本多は床に寝転んだまま素早くズボンを履いた。
「お、おはよう──じゃなくて! なんでここで寝てんだ!」
「ふぇえ?」とシュリ。
「君の部屋は隣だろ!」といいながらシャツがおちているところまで這いつくばって進む。シャツを拾うといそいで袖をとおす。

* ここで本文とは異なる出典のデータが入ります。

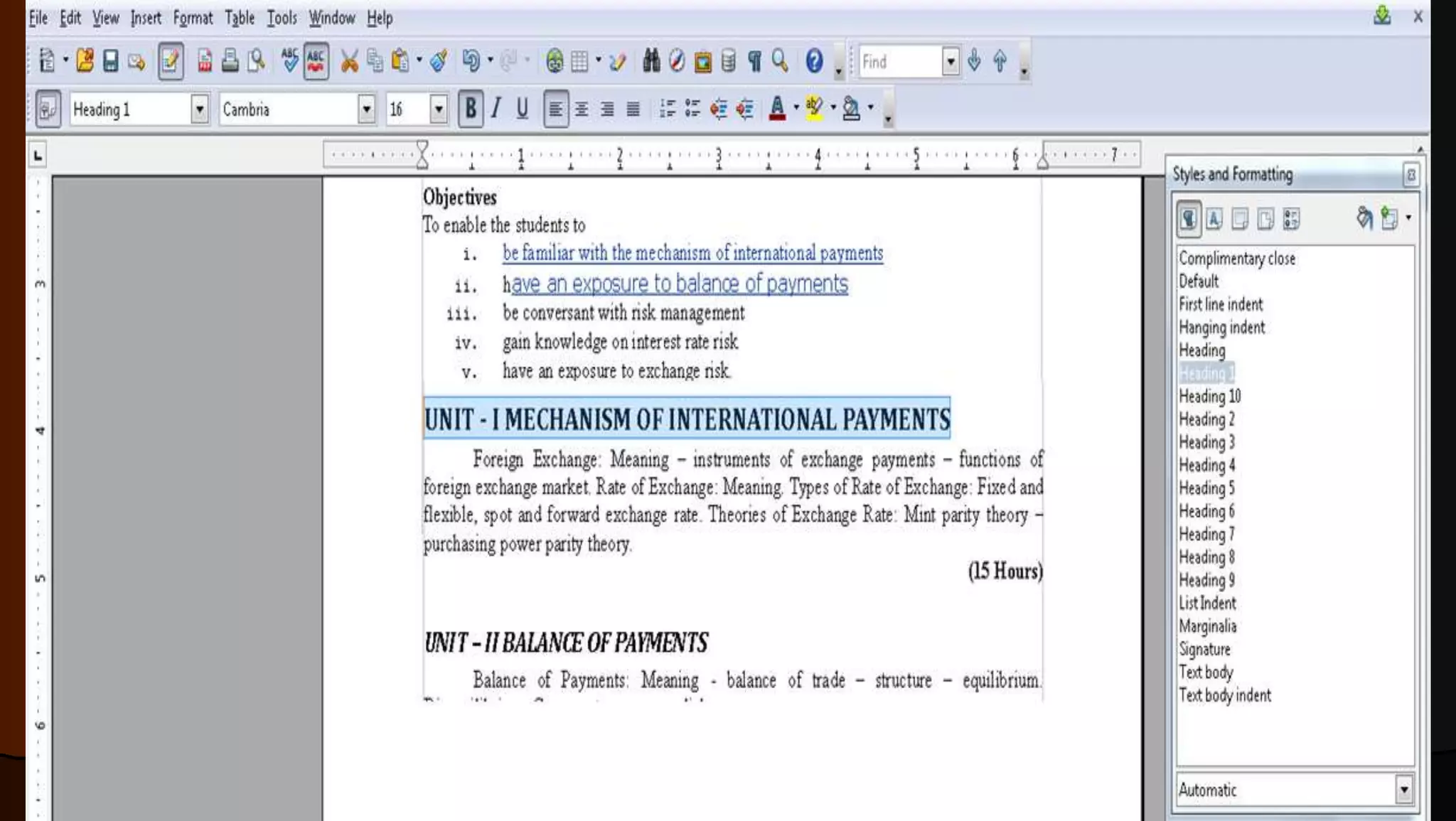
Task: Open the Font Name dropdown Cambria
Action: point(366,109)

「……ああ、ごめんなさい。昨晩は、どうしても一人でいるのがイヤで……」
「お、わ、若い女の子がそんなことしちゃダメだ」
それをきいてシュリは黙りこんだが、しばらくして、
「すいません。部屋にもどります」
と、かなしそうにベッドから降りた。
トボトボと部屋を出ていこうとするその後ろ姿に本多は憐憫の情を抱かずにはいられなくなった。
「ちょ、ちょっと待った」
本多が呼び止めるとシュリは戸惑いながらふりむいた。
本多は気恥ずかしそうに言った。
「……すまん。つよく言いすぎた。君も、昨日は大変だったんだよな」
なにせ自分が死んだと知らされたのだ。そんなことになれば誰だって──そんなことになる人間はあまりいないとおもわれるが──普通でいられるわけがない。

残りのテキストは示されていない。